#### INSTRUCTION
Can you rewrite every entry below, replacing "screenshot" with "screen capture", changing nothing else and leaving out the pictures?

#### PROVIDED RECORDS
---
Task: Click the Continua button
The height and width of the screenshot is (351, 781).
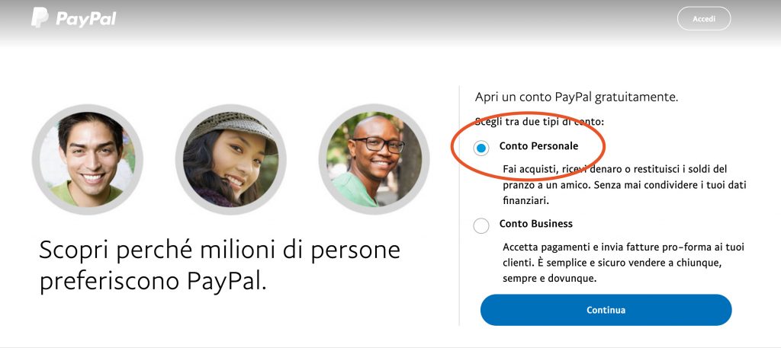Action: click(606, 310)
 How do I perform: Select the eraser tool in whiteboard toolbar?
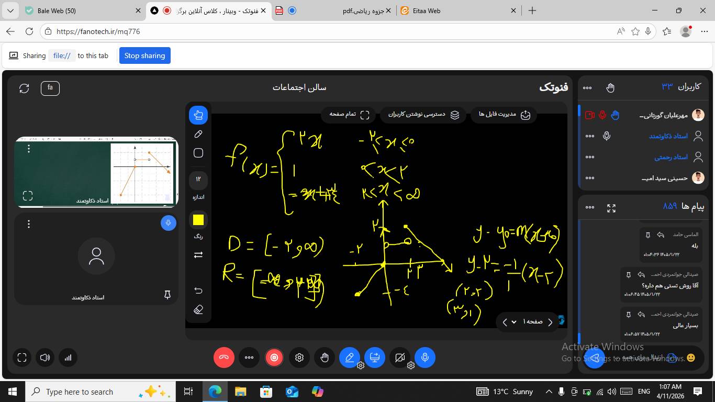198,310
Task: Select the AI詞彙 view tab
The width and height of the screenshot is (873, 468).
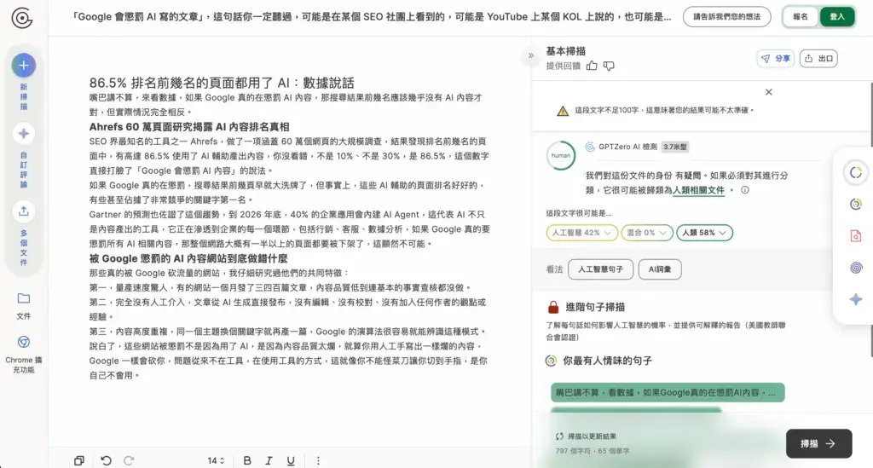Action: [660, 269]
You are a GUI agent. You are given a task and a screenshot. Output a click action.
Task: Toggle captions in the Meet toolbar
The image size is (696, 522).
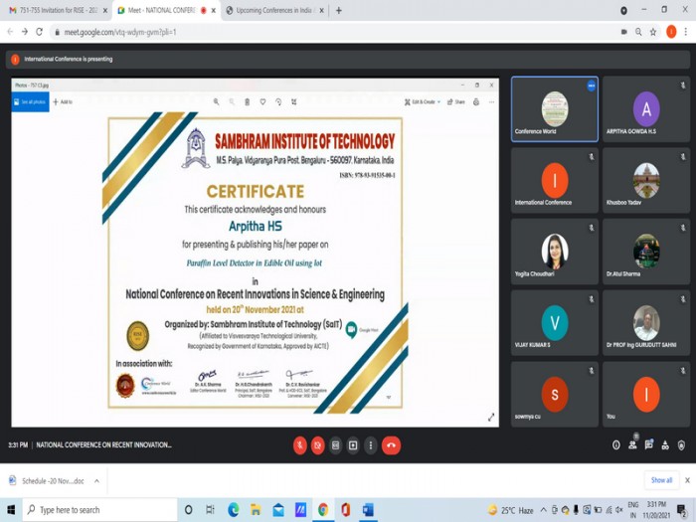[336, 445]
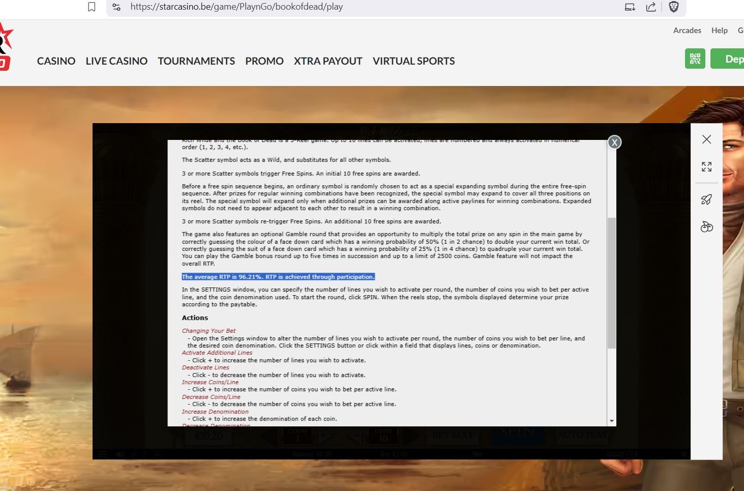Click the install app icon in address bar
Screen dimensions: 744x491
(x=630, y=7)
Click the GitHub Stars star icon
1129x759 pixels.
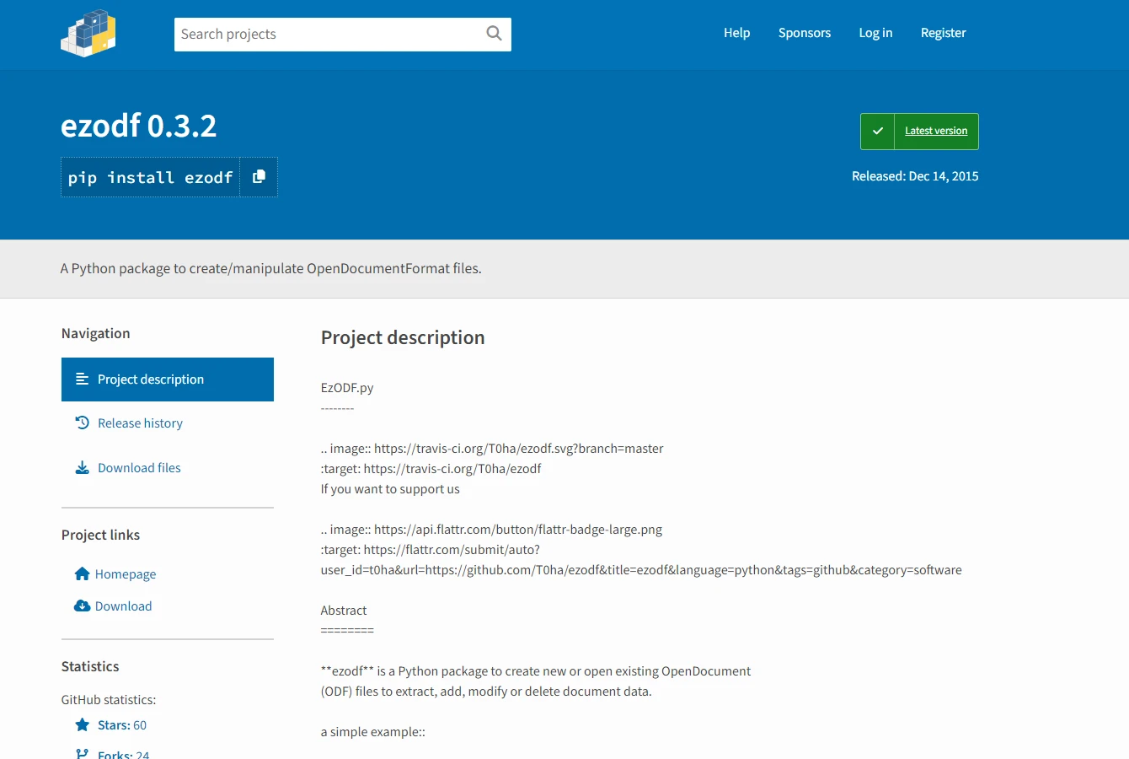point(82,725)
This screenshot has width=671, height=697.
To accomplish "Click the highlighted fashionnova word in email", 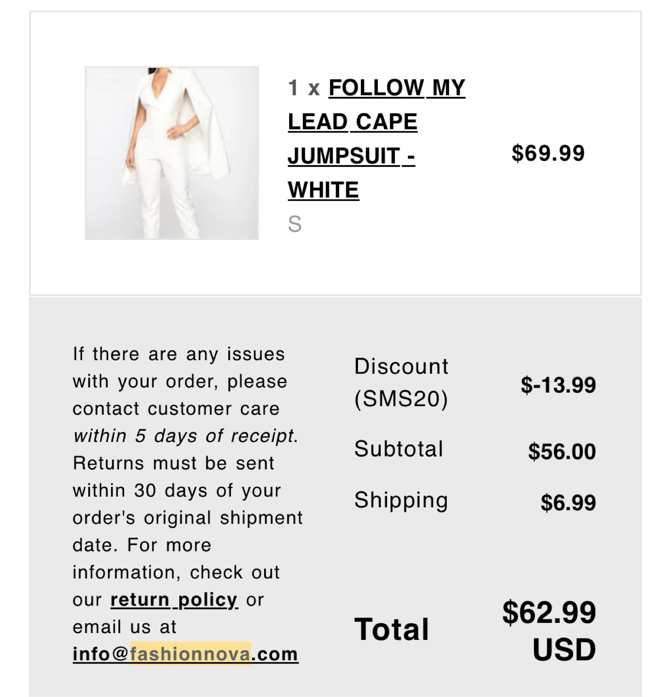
---
#### TASK ANSWER
Task: Click the Continua button
The height and width of the screen capture is (351, 781).
Action: click(606, 310)
 How do I perform: Select the eraser tool in whiteboard toolbar?
198,310
Task: Select the AI詞彙 view tab
The width and height of the screen capture is (873, 468).
Action: [660, 269]
You are a GUI agent. You are given a task and a screen capture. Output a click action.
Task: Toggle captions in the Meet toolbar
The image size is (696, 522).
[336, 445]
Click the install app icon in address bar
Screen dimensions: 744x491
(x=630, y=7)
Click the GitHub Stars star icon
1129x759 pixels.
point(82,725)
This screen capture has width=671, height=697.
To accomplish "Click the highlighted fashionnova word in email", 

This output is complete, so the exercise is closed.